Miles Davis’s “A Gal in Calico”, John Coltrane’s “My Favorite Things”, Benny Goodman’s “Air Mail Special”, Count Basie’s “Do Nothin Til You Heart From Me”, Duke Ellington’s “Sophisticated Lady”, Charlie Parker’s “Barbados”, Stacey Kent’s “Bali Ha’i” and Thelonious Monk’s “Round Midnight”… These are only a few examples of the pieces we encounter in the pages of Murakami’s novels (the characters sometimes listen to them on their walkman, or maybe they play on the radio). This applies to all the novels he has penned to this day.
We are lucky when it comes to Murakami’s works, because almost all of his work gets translated right away into Turkish. Here is a list of his works that have been translated into Turkish since 2004: Norwegian Wood (2004), The Wind-up Bird Chronicle (2005), South of the Border, West of the Sun (2007), A Wild Sheep Chase (2008), Kafka on the Shore (2009), Hard-boiled Wonderland and the End of the World (2011), 1Q84 (2012), What I Talk About When I Talk About Running (2013), Colorless Tsukuru Tazaki and His Years of Pilgrimage (2014), Sleep (2015), Men Without Women (2016).
Literature in Jazz
As interested Murakami is in jazz, jazz musicians return the same kind of interest in his work, only maybe not as intensely. Emil Viklicky Trio’s Kafka on the Shore album is a good example.

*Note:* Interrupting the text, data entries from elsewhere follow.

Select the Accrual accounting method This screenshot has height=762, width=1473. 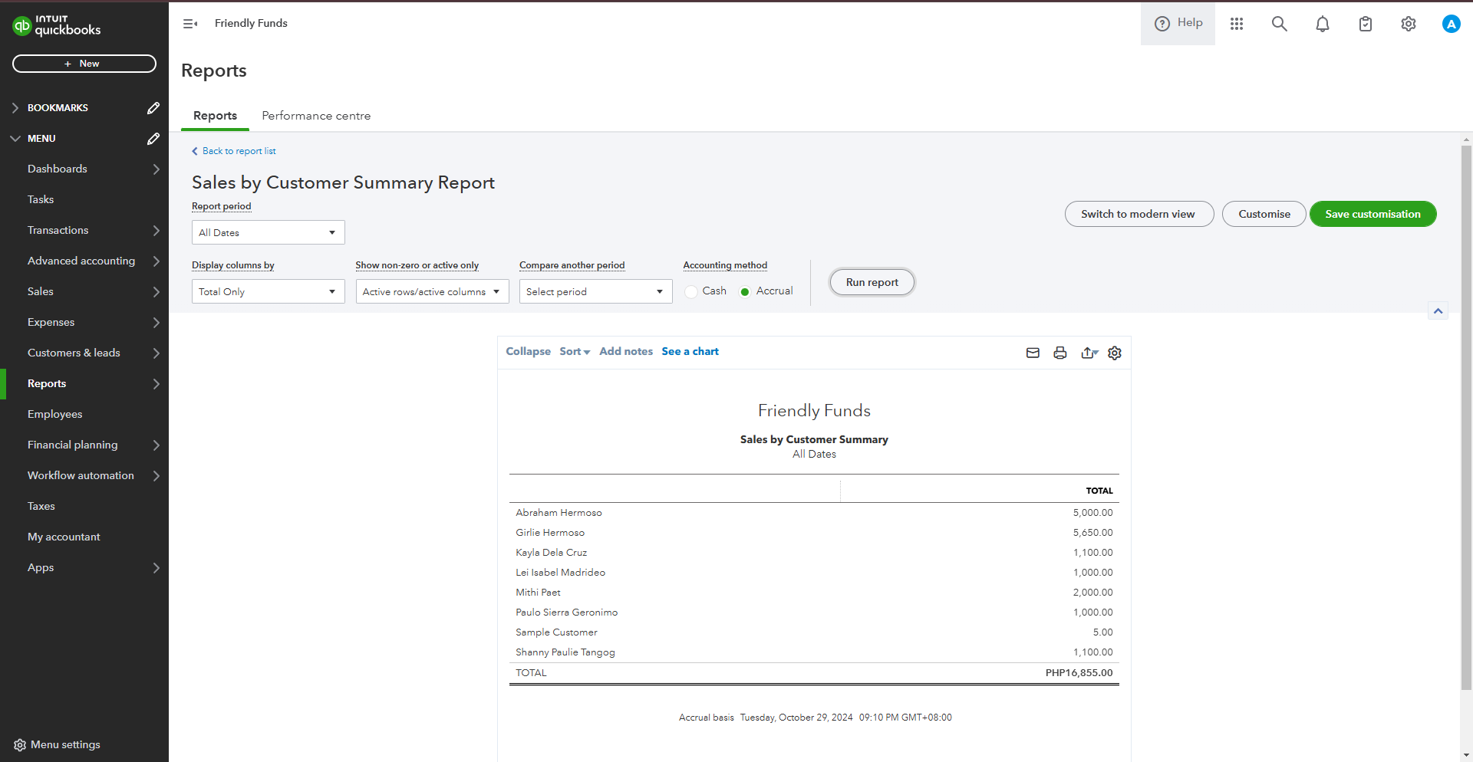(x=745, y=291)
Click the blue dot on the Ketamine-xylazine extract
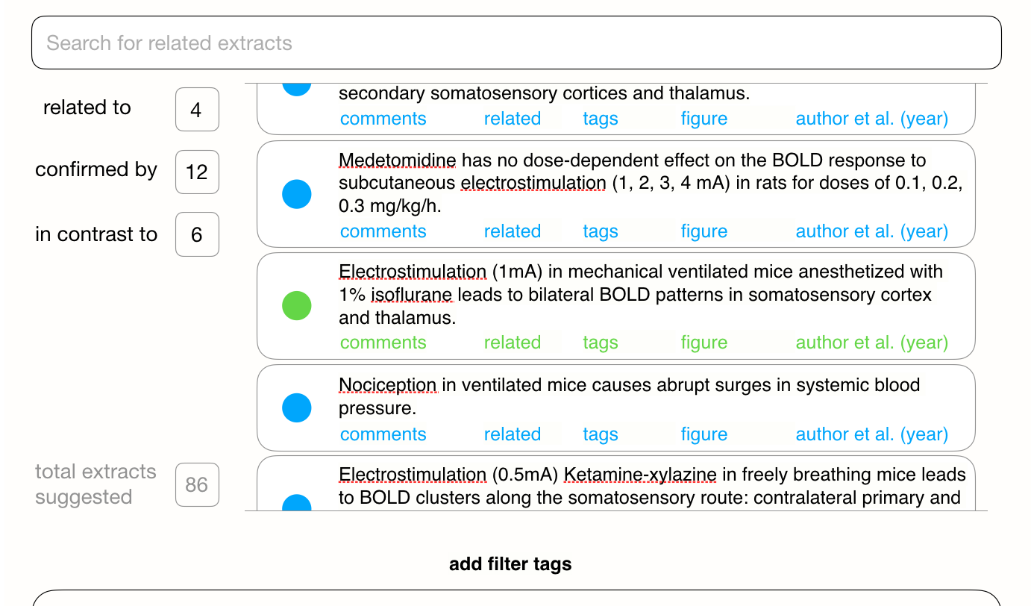The width and height of the screenshot is (1031, 606). [x=297, y=505]
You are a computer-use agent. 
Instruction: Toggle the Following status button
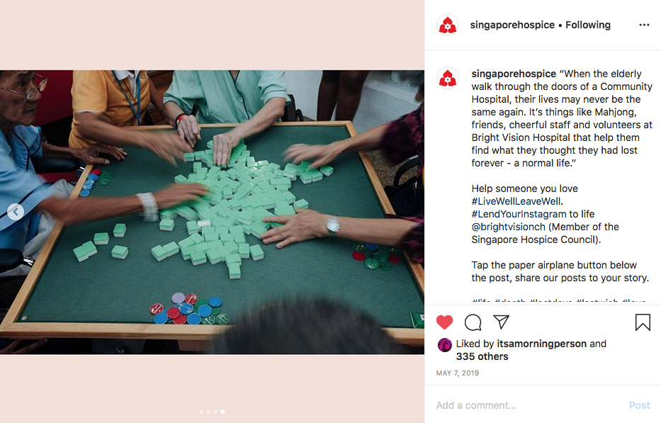(x=587, y=25)
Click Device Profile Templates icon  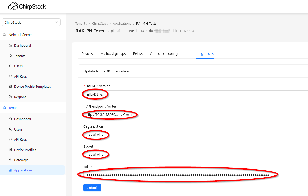pos(10,87)
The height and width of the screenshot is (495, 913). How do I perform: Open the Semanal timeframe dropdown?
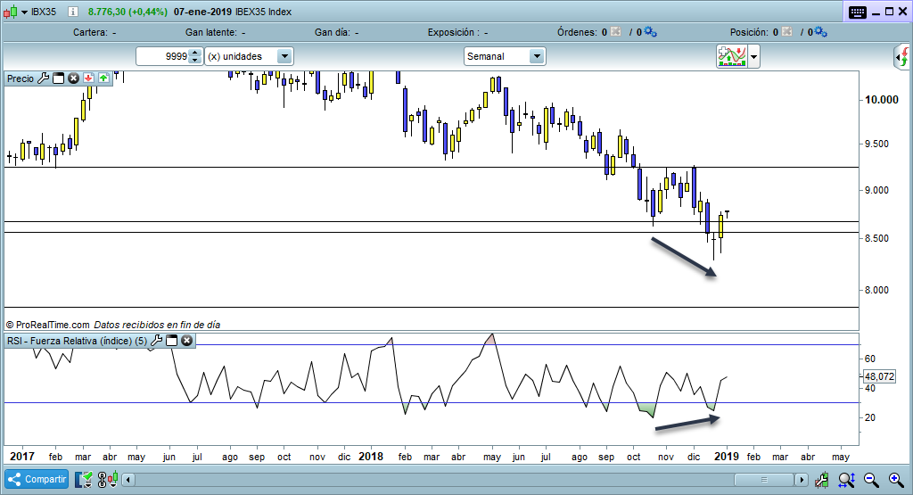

Yes, Murakami has a novel with the same title; Kafka on the Shore. So it is understandable that the Czech pianist Emil Viklicky has chosen this title for this album (as a neighbour to the Prague-born author Kafka!); but do not be fooled by this choice, Emil Viklicky doesn’t only refer to this one book, but salutes all of Murakami’s work with his Kafka on the Shore album.
There are 13 recordings on this 2011 album which was released through the Venus label. 7 of these pieces are Emil Viklicky’s original compositions about Murakami and his works (“Afterdark”, “IQ84”, “Double Moon”, “The Boy Named Crow”, “Kafka on the Shore”, “Entering Stone”, “Miss Saeki Theme”) and the remaining 6 belong to a selection of the pieces mentioned in Murakami’s works (Herbie Hancock’s “Dolphine Dance”, Duke Ellington’s “Solitude”, Jimmy Rowles’s “Peacocks” etc).
Of course, one doesn’t need to be familiar with Murakami’s works in order to enjoy this album with Emil Viklicky on the piano, Josef Fetcho on the bass and Laco Tropp on the drums. However, I believe that reading his novels will give a different kind of pleasure.